I just shrugged, “Does it really matter?”
Swish.
******
At the risk of being accused of being a nagging academic, please call your mother for Mother’s Day. Most likely she has been dreaming of you. Of long walks, dinners together, barbecues, her grandchildren and train rides – all with you in it, happy, healthy and secure. Even if she is at the risk of dying, she has these dreams with you and those she loves, playing on a constant loop in this sugar-sweet-made-for-TV-movie in her mind.
Especially though if you are a medical professional or student, as you plow along on your teaching, school studies, work projects, research or whatever, a note of caution. We apparently dream of the world we can change but not the world of our love – aka our mom. Please put away the laptop. Don’t forget to call your mother, she loves you to her emotional core. Probably until her last night on Earth as she finally sleeps.
We know this because we have the data.
Dr. Harrison Chow is a Clinical Associate Professor of Anesthesia at Stanford Medical School and is a frequent contributor to CSAOF. He is part of the Heifets Lab (https://heifetslab.stanford.edu) and has been writing about and observing anesthesia dreams for 15 years. The Heifets lab has published a case series addressing symptomatic relief of PTSD recently in the American Journal of Psychiatry (https://ajp.psychiatryonline.org/doi/10.1176/appi.ajp.20230698) with patient video describing their anesthesia dream experiences, dream surveys #135 and #591, (https://www.youtube.com/watch?v=il0V4lAWGd0).
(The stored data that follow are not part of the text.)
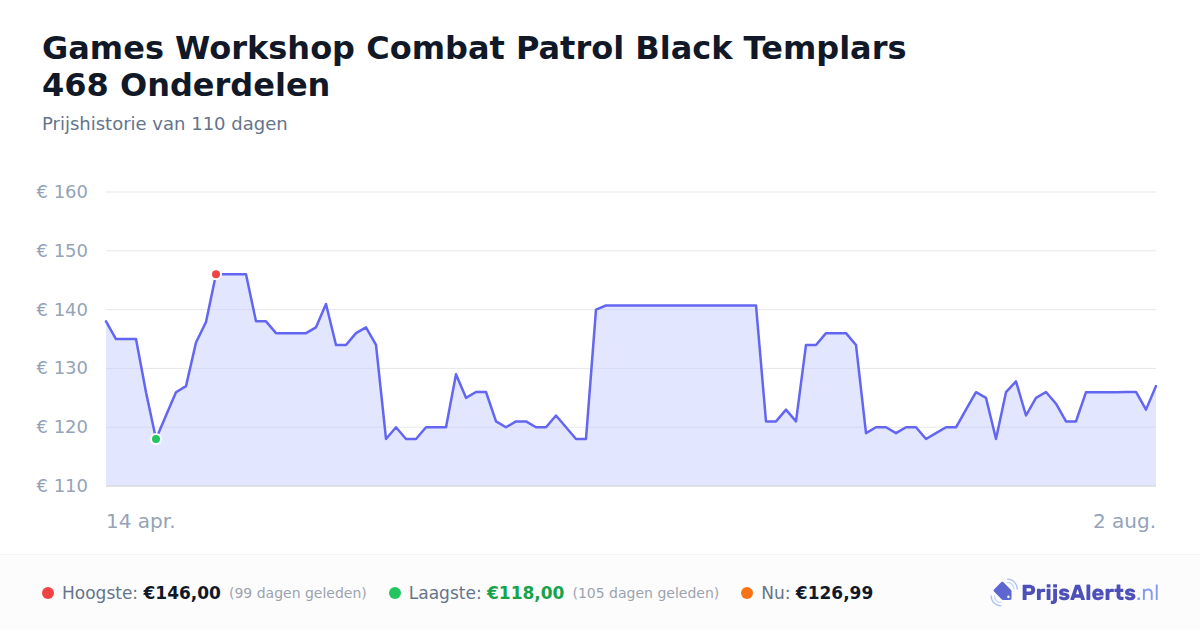Click the flat €140 plateau on the line
The height and width of the screenshot is (630, 1200).
click(680, 305)
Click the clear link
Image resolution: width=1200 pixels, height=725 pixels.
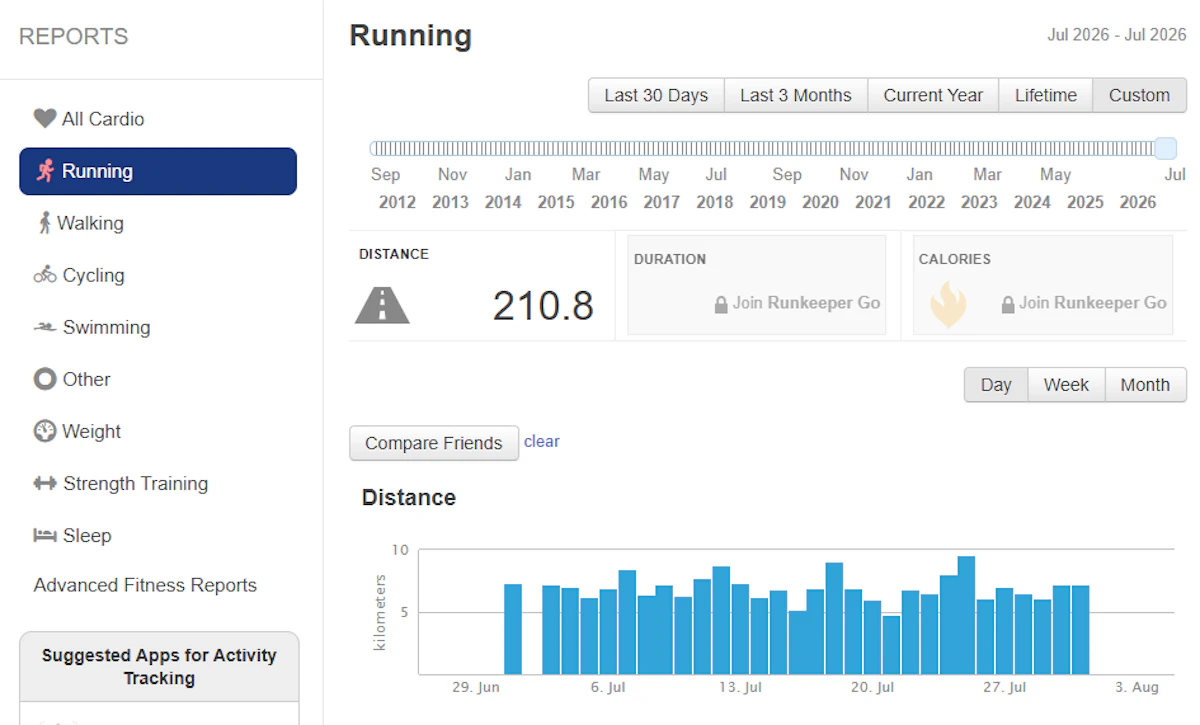(x=542, y=441)
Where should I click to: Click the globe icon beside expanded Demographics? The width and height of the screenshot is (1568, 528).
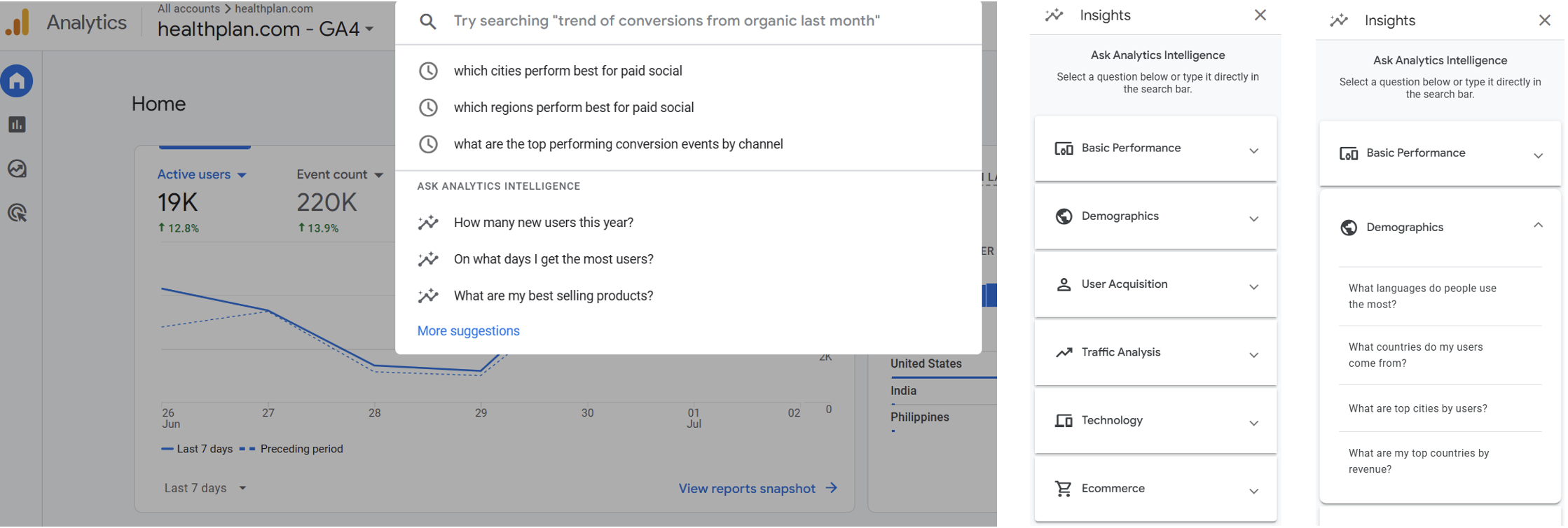(1349, 228)
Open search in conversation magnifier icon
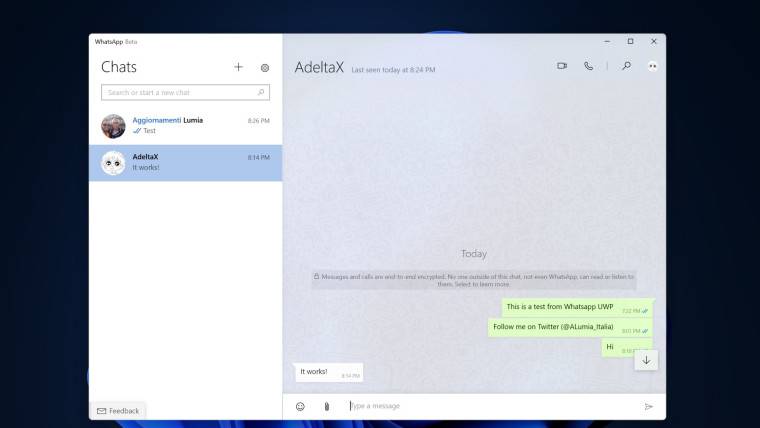Image resolution: width=760 pixels, height=428 pixels. tap(626, 66)
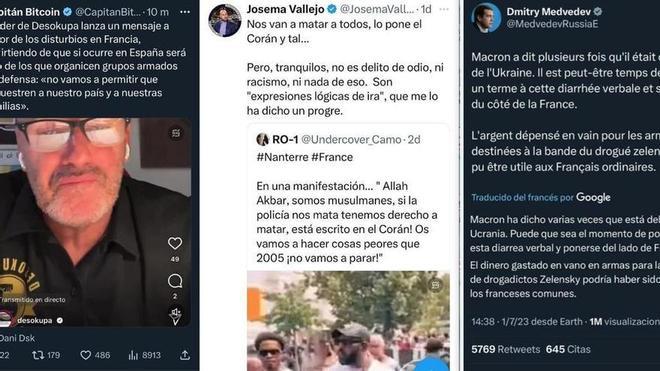Screen dimensions: 660x371
Task: Retweet the Capitán Bitcoin post
Action: coord(46,355)
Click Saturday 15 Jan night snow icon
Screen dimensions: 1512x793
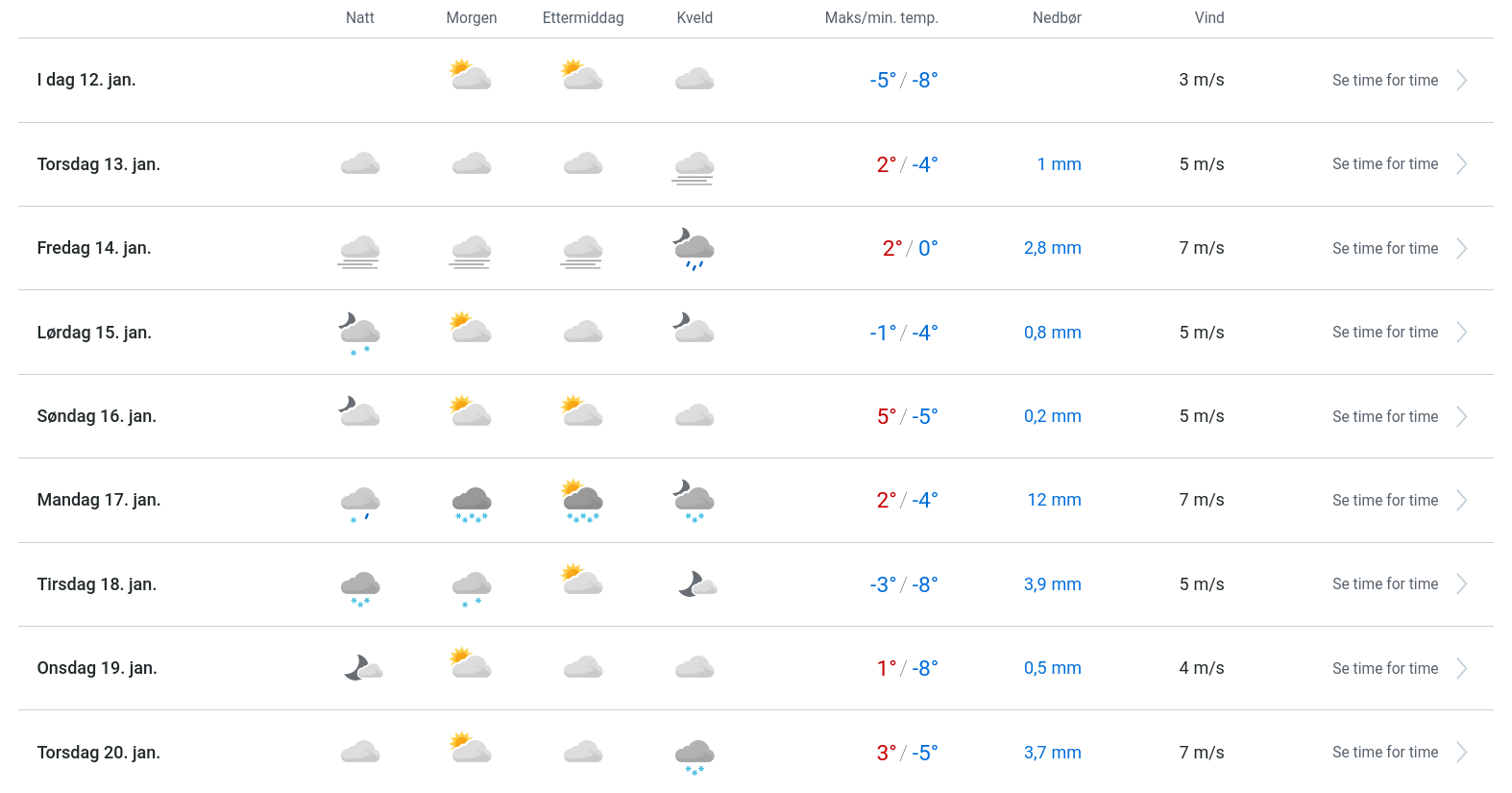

The Heifets lab has collected nearly 900 anesthesia dream surveys from Stanford Hospital Epic patient database with approximately 600 reporting anesthesia dreams. Some of the data in this story are part of an (accepted) upcoming Methods manuscript describing our research observations. Names of patients changed, their dreams and care described with their permission.